* OBJETIVO *
Segundo o trecho abaixo sobre o deputado Francisco Everardo, quanto Tiririca gastou de sua cota parlamentar no mês de março?

___ TRECHO CITADO

Havemos de acompanhar a legislatura de Francisco Everardo pelas manchetes enviesadas da grande mídia, em clara demonstração de que os principais veículos de comunicação são conformados ou tendenciosos. Conformados porque raras vezes a atividade parlamentar é alvo de análises de grandes jornais, e muitos devem ter seus rabos presos com um ou outro empresário, advogado, os supracitados profissionais eleitos, enfim. Tendenciosos porque muitos levantam suas empoeiradas bandeiras ideológicas em nome da guerra política, de maneira sutil como cabe ao jornalismo “imparcial”, mantendo os cidadãos em segundo plano. “Tiririca ainda não apresentou nenhum projeto de lei”, “O palhaço Tiririca ainda não discursou no plenário.”, quem apresentou, quem discursou? Quantos noticiaram que Tiririca gastou apenas R$ 42,03 de sua cota parlamentar no mês de março? Quantos tornaram público que, já em fevereiro, o deputado Francisco Everardo iniciou a recriação da Frente Parlamentar em Defesa da Cultura Popular e criou um projeto de integração cultural com outro deputado tocantinense? São notícias que não alimentam o deboche pelo “deputado-palhaço”, não rendem público ao circo que se tornou a imprensa.

______
___ DADOS FORNECIDOS

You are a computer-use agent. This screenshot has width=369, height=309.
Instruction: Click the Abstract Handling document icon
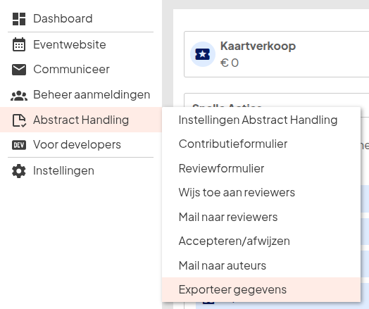pyautogui.click(x=19, y=120)
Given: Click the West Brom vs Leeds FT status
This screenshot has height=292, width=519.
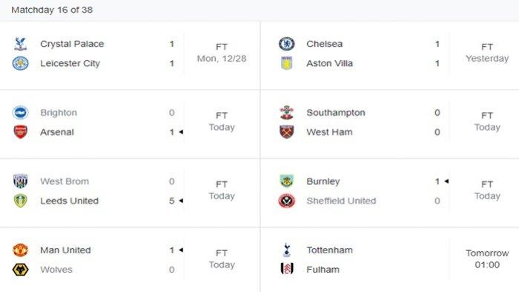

______

* RESPOSTA *
R$ 42,03.